#### TRY IT:
Reproduce the following entries exactly, leaving nothing out.

#### Dataset entries:
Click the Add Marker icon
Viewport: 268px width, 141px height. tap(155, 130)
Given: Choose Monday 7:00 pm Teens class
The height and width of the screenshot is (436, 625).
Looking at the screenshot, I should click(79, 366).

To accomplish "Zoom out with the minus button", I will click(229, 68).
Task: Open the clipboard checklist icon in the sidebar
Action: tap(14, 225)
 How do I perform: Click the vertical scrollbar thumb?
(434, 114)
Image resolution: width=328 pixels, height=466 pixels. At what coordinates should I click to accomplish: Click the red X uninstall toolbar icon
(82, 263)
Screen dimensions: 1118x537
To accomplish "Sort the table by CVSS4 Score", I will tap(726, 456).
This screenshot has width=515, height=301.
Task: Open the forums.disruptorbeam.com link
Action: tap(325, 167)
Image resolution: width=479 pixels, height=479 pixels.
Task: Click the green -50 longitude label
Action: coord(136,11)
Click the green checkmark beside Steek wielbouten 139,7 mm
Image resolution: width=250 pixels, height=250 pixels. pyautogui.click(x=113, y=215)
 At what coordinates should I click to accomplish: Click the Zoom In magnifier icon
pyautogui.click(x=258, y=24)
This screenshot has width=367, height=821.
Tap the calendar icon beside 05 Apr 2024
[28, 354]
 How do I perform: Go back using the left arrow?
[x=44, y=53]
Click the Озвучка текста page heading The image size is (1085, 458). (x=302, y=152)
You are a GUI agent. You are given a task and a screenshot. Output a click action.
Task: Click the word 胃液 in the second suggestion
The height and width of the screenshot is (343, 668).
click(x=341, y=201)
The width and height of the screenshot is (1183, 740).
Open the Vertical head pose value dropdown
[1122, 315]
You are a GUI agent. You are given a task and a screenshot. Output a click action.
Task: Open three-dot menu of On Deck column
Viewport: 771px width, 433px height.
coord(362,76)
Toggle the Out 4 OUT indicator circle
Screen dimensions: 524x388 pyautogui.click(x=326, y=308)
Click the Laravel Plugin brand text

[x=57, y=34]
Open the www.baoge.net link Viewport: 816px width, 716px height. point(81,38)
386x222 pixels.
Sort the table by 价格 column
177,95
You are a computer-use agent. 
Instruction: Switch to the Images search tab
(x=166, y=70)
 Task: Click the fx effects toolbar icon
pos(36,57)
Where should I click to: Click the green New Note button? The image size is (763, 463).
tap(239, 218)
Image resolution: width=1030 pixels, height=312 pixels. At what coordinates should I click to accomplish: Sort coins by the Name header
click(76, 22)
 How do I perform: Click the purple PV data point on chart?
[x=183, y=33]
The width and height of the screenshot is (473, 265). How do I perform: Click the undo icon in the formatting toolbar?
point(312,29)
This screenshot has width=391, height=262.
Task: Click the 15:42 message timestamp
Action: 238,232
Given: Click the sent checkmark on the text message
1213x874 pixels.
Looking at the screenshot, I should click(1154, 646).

#### RESPONSE:
Click the Add Marker icon
Viewport: 268px width, 141px height. tap(155, 130)
Given: Choose Monday 7:00 pm Teens class
The height and width of the screenshot is (436, 625).
Looking at the screenshot, I should click(79, 366).

To accomplish "Zoom out with the minus button", I will click(229, 68).
Task: Open the clipboard checklist icon in the sidebar
Action: tap(14, 225)
 How do I perform: Click the vertical scrollbar thumb?
(434, 114)
Image resolution: width=328 pixels, height=466 pixels. At what coordinates should I click to accomplish: Click the red X uninstall toolbar icon
(82, 263)
Screen dimensions: 1118x537
To accomplish "Sort the table by CVSS4 Score", I will tap(726, 456).
This screenshot has width=515, height=301.
Task: Open the forums.disruptorbeam.com link
Action: tap(325, 167)
Image resolution: width=479 pixels, height=479 pixels.
Task: Click the green -50 longitude label
Action: coord(136,11)
Click the green checkmark beside Steek wielbouten 139,7 mm
Image resolution: width=250 pixels, height=250 pixels. pyautogui.click(x=113, y=215)
 At what coordinates should I click to accomplish: Click the Zoom In magnifier icon
pyautogui.click(x=258, y=24)
This screenshot has width=367, height=821.
Tap the calendar icon beside 05 Apr 2024
[28, 354]
 How do I perform: Go back using the left arrow?
[x=44, y=53]
Click the Озвучка текста page heading The image size is (1085, 458). (x=302, y=152)
You are a GUI agent. You are given a task and a screenshot. Output a click action.
Task: Click the word 胃液 in the second suggestion
The height and width of the screenshot is (343, 668).
click(x=341, y=201)
The width and height of the screenshot is (1183, 740).
Open the Vertical head pose value dropdown
[1122, 315]
You are a GUI agent. You are given a task and a screenshot. Output a click action.
Task: Open three-dot menu of On Deck column
Viewport: 771px width, 433px height.
coord(362,76)
Toggle the Out 4 OUT indicator circle
Screen dimensions: 524x388 pyautogui.click(x=326, y=308)
Click the Laravel Plugin brand text

[x=57, y=34]
Open the www.baoge.net link Viewport: 816px width, 716px height. point(81,38)
386x222 pixels.
Sort the table by 价格 column
177,95
You are a computer-use agent. 
Instruction: Switch to the Images search tab
(x=166, y=70)
 Task: Click the fx effects toolbar icon
pos(36,57)
Where should I click to: Click the green New Note button? The image size is (763, 463).
tap(239, 218)
Image resolution: width=1030 pixels, height=312 pixels. At what coordinates should I click to accomplish: Sort coins by the Name header
click(76, 22)
 How do I perform: Click the purple PV data point on chart?
[x=183, y=33]
The width and height of the screenshot is (473, 265). How do I perform: Click the undo icon in the formatting toolbar?
point(312,29)
This screenshot has width=391, height=262.
Task: Click the 15:42 message timestamp
Action: 238,232
Given: Click the sent checkmark on the text message
1213x874 pixels.
Looking at the screenshot, I should click(1154, 646).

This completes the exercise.